Text and element pointing entries
◇ ◇ ◇

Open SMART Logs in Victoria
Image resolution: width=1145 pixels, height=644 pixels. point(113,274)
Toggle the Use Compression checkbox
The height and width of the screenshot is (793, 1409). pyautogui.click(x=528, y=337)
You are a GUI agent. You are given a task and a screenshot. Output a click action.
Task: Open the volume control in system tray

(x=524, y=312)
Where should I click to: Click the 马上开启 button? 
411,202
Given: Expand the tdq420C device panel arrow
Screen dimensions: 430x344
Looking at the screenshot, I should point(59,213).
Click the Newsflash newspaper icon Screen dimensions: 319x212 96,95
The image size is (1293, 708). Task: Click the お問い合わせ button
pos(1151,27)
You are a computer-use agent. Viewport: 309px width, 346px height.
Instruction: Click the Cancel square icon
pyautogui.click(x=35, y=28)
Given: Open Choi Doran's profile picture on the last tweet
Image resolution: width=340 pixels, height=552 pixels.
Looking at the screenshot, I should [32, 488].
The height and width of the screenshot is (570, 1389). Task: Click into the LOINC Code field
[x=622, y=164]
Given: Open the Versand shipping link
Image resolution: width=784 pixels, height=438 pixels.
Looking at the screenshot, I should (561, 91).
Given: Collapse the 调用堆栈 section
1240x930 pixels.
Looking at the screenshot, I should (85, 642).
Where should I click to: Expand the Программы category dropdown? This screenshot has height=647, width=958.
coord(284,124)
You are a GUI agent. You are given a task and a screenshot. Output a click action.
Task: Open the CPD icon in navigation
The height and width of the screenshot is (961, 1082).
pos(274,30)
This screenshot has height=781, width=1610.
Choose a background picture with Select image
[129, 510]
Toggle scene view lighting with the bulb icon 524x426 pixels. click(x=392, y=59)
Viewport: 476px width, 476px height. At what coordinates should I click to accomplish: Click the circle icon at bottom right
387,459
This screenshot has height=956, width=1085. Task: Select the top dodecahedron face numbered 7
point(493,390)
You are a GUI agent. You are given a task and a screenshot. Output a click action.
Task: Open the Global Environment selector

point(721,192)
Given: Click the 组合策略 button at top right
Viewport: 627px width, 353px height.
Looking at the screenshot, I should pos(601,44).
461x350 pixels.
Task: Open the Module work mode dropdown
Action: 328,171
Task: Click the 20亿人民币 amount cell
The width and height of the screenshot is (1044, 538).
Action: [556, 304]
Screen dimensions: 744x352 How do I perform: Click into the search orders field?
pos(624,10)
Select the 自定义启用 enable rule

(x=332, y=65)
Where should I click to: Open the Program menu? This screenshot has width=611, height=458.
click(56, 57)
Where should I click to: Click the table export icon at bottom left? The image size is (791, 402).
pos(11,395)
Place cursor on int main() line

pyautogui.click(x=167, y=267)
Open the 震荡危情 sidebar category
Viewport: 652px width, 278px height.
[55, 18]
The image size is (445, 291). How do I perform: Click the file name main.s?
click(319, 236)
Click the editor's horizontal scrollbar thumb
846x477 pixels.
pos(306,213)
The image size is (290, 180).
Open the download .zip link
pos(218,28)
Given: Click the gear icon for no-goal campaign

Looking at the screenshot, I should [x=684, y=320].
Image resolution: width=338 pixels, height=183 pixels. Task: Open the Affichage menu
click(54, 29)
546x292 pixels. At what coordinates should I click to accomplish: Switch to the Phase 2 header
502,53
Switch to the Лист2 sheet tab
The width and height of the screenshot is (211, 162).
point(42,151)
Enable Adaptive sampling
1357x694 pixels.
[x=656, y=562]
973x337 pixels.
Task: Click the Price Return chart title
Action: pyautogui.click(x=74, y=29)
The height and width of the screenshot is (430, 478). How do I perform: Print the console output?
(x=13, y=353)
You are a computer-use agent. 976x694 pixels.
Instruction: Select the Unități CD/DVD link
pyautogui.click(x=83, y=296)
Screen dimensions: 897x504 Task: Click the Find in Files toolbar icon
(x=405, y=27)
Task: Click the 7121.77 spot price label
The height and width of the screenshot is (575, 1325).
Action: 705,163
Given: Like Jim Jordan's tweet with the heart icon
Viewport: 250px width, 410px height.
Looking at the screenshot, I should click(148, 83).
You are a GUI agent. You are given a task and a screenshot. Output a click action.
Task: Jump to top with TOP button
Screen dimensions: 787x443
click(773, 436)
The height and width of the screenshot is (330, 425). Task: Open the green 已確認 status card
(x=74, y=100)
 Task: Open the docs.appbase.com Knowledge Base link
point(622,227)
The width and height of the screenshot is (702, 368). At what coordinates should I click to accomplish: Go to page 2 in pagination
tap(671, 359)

◇ ◇ ◇

## WORK TO DO
Transcribe the lines of the entries above, from the line containing "Task: Click the 7121.77 spot price label" through the end of the entries, including both ends.

## WRITTEN SOLUTION
Task: Click the 7121.77 spot price label
The height and width of the screenshot is (575, 1325).
Action: 705,163
Given: Like Jim Jordan's tweet with the heart icon
Viewport: 250px width, 410px height.
Looking at the screenshot, I should click(148, 83).
You are a GUI agent. You are given a task and a screenshot. Output a click action.
Task: Jump to top with TOP button
Screen dimensions: 787x443
click(773, 436)
The height and width of the screenshot is (330, 425). Task: Open the green 已確認 status card
(x=74, y=100)
 Task: Open the docs.appbase.com Knowledge Base link
point(622,227)
The width and height of the screenshot is (702, 368). At what coordinates should I click to accomplish: Go to page 2 in pagination
tap(671, 359)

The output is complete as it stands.